GILGIT, May 19: The president of People's Party Parliamentarians, Northern Areas, Syed Jafar Shah, announced on Tuesday that the PPP had decided to part ways with the 14-party Gilgit-Baltistan National Alliance.
Mr Shah, who is a member of the Northern Areas Legislative Council, told newsmen that former GBNA chairman Anayatullah Shumali had deviated from its agreed stand regarding the status of the Northern Areas in the Kashmir Integration Conference held here recently.
The conference was told by Mr Shumali that Gilgit-Baltistan were part of Kashmir, which, Mr Shah, said was not the collective stand of the alliance. Muttahida Majlis-i-Amal leader Qazi Hussain Ahmed, the Muslim Conference's Sardar Atique and Kashmir Liberation Front Chairman Amanullah Khan also spoke at the conference.

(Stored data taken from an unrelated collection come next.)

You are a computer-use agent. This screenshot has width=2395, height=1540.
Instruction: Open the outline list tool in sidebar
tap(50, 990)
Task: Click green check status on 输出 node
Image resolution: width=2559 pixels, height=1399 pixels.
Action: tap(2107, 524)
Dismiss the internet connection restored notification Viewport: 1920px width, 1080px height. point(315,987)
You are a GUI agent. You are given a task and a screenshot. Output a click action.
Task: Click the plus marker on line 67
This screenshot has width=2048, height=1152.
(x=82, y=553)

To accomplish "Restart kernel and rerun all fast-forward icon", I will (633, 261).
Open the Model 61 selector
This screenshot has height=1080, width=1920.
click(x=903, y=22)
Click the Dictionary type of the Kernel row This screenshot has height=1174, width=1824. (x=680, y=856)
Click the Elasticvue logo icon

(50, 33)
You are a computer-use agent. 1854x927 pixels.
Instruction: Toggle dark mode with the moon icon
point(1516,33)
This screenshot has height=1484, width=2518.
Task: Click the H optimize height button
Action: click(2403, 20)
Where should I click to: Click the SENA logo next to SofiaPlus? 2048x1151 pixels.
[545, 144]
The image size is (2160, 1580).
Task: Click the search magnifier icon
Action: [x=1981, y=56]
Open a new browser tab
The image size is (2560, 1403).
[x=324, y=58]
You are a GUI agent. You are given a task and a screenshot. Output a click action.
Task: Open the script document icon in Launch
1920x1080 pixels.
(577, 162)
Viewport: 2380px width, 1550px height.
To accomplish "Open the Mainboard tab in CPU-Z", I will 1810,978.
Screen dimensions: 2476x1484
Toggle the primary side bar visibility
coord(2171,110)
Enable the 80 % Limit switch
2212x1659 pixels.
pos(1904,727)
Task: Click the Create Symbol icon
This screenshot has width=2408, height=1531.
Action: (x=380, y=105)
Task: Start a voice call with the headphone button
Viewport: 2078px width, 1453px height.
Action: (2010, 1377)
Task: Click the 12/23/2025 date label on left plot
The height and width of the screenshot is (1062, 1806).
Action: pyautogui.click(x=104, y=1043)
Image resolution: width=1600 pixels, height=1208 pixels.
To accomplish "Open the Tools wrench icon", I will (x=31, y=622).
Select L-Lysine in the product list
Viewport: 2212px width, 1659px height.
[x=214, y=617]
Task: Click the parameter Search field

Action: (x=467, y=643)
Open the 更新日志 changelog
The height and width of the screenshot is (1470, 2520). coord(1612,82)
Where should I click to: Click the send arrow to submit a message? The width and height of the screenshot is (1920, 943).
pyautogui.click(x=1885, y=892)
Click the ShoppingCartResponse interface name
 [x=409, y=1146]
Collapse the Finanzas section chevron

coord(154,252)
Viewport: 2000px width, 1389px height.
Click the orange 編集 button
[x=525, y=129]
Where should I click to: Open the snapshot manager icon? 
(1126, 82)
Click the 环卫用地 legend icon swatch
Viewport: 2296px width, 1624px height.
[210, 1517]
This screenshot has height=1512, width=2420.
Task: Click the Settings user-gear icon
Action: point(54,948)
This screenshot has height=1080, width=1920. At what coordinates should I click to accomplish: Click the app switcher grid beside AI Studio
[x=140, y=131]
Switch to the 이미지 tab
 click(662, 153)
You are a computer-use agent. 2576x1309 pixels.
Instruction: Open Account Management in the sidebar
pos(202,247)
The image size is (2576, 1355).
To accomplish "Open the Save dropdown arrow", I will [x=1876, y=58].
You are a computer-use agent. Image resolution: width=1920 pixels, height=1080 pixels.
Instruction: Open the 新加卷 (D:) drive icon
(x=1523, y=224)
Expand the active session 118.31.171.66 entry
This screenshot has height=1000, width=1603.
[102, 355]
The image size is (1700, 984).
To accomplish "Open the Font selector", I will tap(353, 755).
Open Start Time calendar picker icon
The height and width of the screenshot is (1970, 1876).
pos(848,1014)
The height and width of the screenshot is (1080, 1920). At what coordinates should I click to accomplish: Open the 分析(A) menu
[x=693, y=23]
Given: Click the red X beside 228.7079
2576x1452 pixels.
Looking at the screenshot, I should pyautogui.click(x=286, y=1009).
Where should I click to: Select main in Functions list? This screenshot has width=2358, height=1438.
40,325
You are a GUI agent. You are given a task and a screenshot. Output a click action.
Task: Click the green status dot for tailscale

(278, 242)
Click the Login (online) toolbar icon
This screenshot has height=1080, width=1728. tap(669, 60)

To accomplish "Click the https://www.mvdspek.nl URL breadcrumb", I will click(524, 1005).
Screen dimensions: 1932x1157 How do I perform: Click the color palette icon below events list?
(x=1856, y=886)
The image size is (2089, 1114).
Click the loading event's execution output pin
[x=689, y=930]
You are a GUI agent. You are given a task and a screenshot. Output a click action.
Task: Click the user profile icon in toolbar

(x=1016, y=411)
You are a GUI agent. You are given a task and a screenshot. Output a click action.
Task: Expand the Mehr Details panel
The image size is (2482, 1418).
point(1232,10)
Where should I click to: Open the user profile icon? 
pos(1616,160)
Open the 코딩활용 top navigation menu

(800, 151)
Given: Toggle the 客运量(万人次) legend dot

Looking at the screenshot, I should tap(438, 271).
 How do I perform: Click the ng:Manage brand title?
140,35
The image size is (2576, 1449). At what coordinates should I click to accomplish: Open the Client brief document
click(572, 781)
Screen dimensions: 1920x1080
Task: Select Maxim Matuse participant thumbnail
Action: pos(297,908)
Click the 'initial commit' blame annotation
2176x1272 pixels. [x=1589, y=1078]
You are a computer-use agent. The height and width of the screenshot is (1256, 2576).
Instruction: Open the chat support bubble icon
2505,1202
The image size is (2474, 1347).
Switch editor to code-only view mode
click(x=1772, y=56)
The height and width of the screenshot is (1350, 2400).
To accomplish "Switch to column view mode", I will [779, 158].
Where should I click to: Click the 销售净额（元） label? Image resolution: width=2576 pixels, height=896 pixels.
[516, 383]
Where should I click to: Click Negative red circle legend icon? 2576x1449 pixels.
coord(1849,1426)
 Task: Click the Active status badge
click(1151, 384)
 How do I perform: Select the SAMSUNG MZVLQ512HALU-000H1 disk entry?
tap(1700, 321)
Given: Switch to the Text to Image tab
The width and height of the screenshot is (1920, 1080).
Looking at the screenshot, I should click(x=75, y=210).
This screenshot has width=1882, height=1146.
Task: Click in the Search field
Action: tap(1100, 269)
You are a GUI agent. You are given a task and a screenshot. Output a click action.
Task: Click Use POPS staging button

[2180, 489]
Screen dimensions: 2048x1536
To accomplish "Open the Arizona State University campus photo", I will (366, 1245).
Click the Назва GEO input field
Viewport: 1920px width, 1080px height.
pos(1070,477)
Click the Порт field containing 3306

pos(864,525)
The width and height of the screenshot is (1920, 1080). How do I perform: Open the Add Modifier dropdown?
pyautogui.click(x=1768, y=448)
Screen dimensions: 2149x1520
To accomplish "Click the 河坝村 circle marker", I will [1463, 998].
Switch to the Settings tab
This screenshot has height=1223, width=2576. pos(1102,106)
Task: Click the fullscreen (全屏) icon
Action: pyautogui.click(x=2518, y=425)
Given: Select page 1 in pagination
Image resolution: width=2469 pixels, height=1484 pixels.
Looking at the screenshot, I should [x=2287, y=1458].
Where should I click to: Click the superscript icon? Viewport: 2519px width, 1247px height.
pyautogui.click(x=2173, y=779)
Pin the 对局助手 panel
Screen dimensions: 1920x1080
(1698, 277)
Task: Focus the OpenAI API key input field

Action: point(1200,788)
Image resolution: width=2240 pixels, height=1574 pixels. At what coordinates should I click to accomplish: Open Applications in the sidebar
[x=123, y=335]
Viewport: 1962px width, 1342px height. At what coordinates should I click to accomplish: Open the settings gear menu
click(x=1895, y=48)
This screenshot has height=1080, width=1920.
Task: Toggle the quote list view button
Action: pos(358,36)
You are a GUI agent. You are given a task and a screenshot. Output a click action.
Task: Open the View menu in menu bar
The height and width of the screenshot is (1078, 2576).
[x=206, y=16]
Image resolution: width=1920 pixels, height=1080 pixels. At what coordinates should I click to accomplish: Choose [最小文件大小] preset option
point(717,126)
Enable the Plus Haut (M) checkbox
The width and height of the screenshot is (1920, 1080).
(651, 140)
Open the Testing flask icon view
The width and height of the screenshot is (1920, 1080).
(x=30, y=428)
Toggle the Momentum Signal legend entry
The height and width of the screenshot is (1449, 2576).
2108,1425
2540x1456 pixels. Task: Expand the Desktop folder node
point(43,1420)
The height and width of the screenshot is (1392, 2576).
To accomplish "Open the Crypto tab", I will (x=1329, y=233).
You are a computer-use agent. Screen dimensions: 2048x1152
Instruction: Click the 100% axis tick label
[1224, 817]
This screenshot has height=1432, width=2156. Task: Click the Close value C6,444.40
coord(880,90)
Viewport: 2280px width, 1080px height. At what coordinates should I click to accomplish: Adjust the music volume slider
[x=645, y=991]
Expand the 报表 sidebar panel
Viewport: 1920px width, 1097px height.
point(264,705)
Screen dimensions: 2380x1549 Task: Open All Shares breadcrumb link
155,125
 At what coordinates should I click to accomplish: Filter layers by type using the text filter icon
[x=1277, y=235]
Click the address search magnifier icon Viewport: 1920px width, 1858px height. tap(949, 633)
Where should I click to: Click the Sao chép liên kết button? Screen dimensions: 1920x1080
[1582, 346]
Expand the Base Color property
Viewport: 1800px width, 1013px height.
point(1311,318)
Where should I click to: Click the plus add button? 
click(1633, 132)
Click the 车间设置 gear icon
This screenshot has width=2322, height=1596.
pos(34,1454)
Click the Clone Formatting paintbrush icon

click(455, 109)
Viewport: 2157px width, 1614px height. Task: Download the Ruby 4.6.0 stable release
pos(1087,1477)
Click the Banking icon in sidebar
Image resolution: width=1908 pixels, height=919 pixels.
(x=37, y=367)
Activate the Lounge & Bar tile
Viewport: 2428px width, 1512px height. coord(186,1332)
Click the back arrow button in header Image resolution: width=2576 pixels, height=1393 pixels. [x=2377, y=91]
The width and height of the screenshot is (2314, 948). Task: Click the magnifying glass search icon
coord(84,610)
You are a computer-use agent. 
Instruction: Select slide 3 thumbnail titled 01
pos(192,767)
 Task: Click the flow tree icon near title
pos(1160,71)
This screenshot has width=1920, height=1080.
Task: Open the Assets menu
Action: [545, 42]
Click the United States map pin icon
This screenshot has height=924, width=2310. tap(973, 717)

Mr Shah said the alliance agreed to struggle for right to self-rule in the region till a settlement of the Kashmir issue. He said the region being a part of Kashmir was in the alliance's manifesto.
He said Mr Shumali had wrongly interpreted the alliance's manifesto and misused its platform. He said though Mr Shumali had resigned as chairman of the GBNA, he never shared his ideas regarding the status of Gilgit-Baltistan with the parties of the alliance. He said his party would not participate in the alliance's meetings.
HUNGER STRIKE: Over 300 students belonging to the Shia community continued their hunger-strike here on Wednesday to press for their demands. They had set up a hunger-strike camp here on Monday demanding amendments in the existing syllabus.
The Shia leaders said that they had first raised the issue some three years back when the Punjab Textbook Board printed and recommended the books but the relevant authorities took it lightly despite protests from the Shia community of the Northern Areas.
Reports reaching here from various parts of Gilgit district indicated that some strikes and class boycotts took place in Danyore, Matumdas, Jutal, Sukwar and Khomer areas where students reportedly blocked roads but police restored them by removing the hurdles. Officials said efforts were on to end the stalemate over the issue.